For large sites, keep in mind that SearchWP has a much lower maximum post limit than FacetWP itself because all the advanced features and extra calculations SearchWP is doing behind the scenes require more server resources. SearchWP works best on a site with anywhere from a few posts to a few thousand. If your website has tens of thousands of posts or even hundreds of thousands, SearchWP does recommend not using it (see their FAQ).
Be aware that using Relevanssi may require large amounts (hundreds of MBs) of database space (for a reasonable estimate, multiply the size of your wp_posts database table by three). If your hosting setup has a limited amount of space for database tables, using Relevanssi may cause problems. The following information is from the Relevanssi site:
“The upper limit of how big a site Relevanssi can support depends on your hardware. On shared hosting accounts with limited resources, tens of thousands of posts can be too much.

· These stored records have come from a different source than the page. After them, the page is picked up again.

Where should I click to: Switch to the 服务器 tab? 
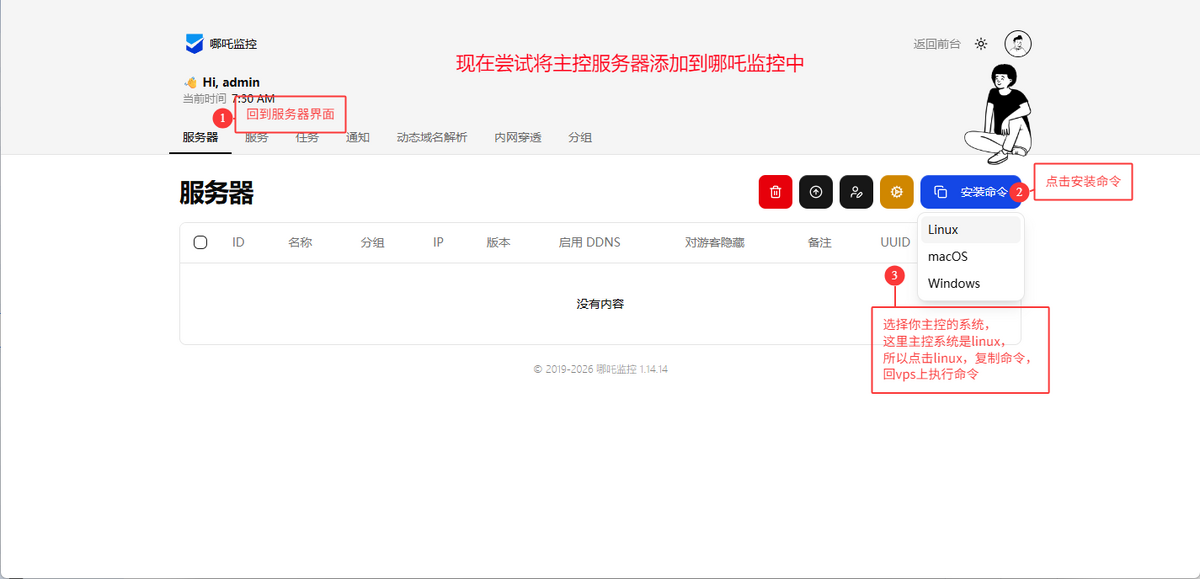click(200, 138)
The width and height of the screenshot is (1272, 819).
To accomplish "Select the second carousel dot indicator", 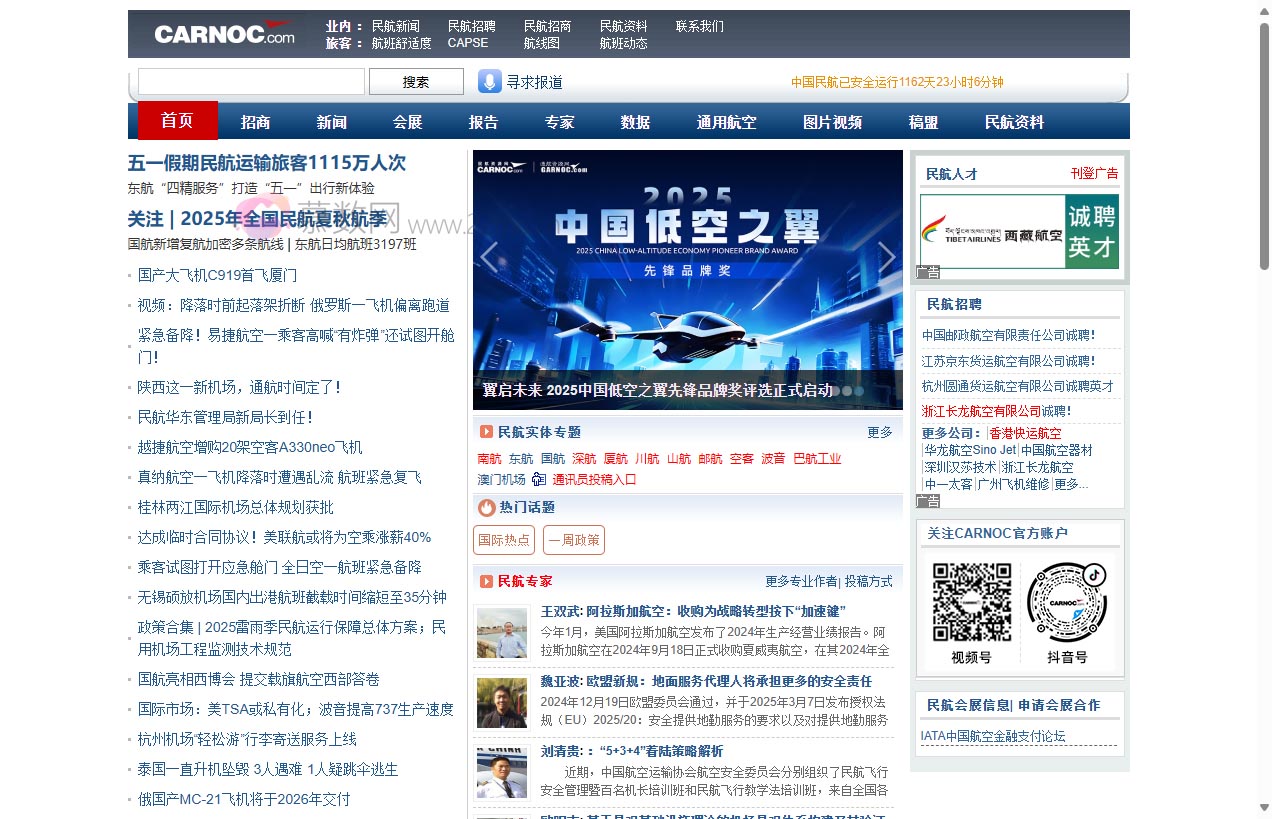I will [x=848, y=391].
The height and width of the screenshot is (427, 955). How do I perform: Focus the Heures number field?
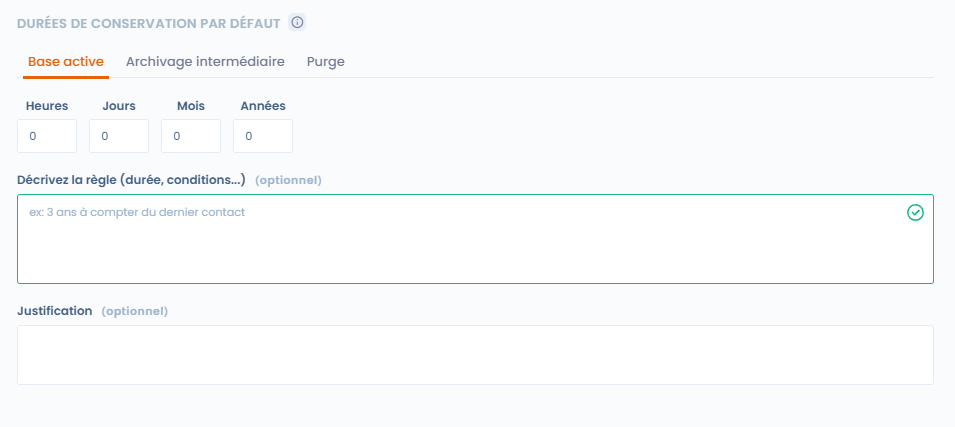(x=47, y=136)
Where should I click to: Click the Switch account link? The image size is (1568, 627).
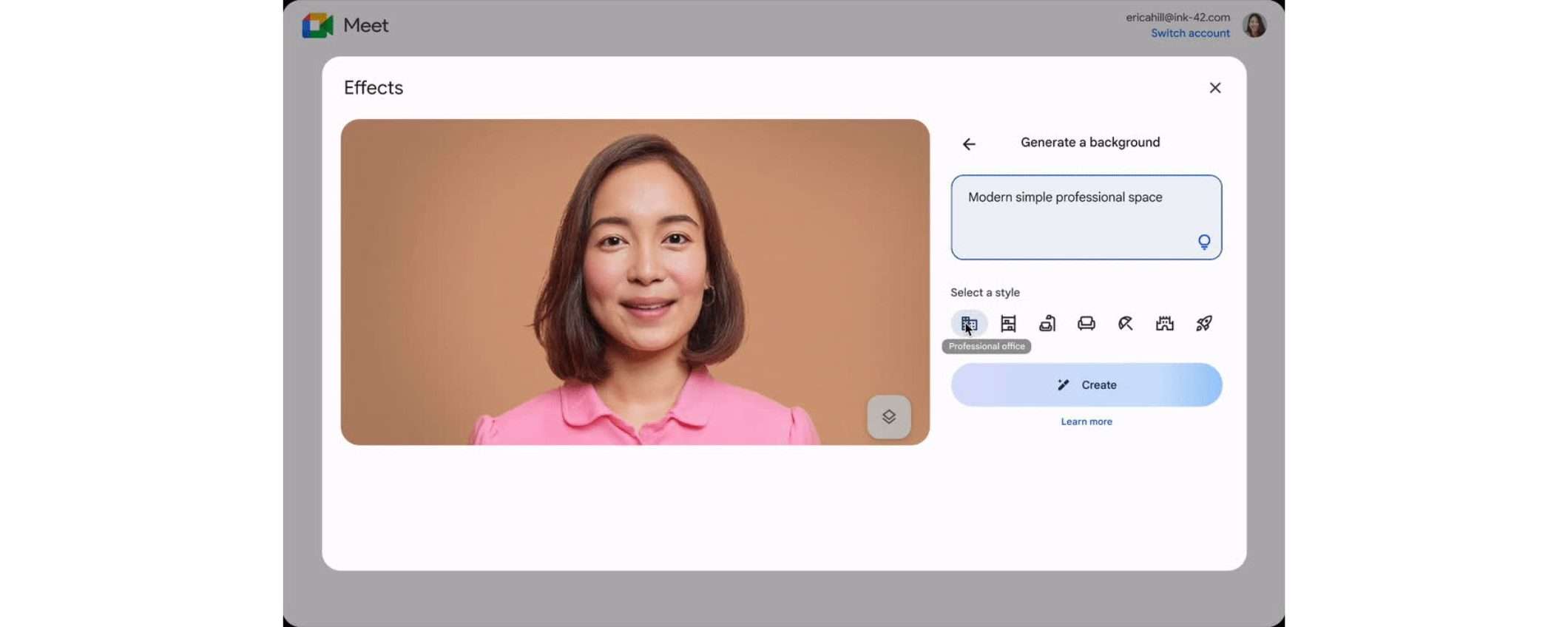pos(1190,33)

If your hardware is solid, especially your database, there’s probably no upper boundary. The biggest site we’ve heard run Relevanssi without problems had two million posts, using a dedicated database server with SSD drives.”
If you are expecting to have hundreds of thousands or even millions of results then you may want to look into Elasticsearch or Algolia, which FacetWP both doesn’t integrate with. These solutions offload search functionality to an external server that’s specialized in handling those searches, which will help speed up your site search.
Note that FacetWP does not fully integrate with ElasticPress. We have not tested ElasticPress with FacetWP ourselves, but some users have been able to get it working with Search facets specifically, for example with this script. But it does not work with other facet types which still require MySQL (the WordPress database) in order to function properly.
Also note that Elasticpress limits results to 10000 for performance reasons, so FacetWP will also not index or show more than 10000 results. See our Elasticpress page for a way to fix this, and tips on how to get Elasticpress working with FacetWP Search facets.
Algolia is a great service – we use it too on this site for the Help Center search. But there is no way to integrate Algolia with FacetWP and we have currently no plans to build this.
Algolia is very fast, mainly because all of its databases are in-memory. The drawback is that it’s expensive. Their pricing used to be more reasonable (and they even had their own in-house WordPress plugin), but years back they shifted focus towards enterprise clients.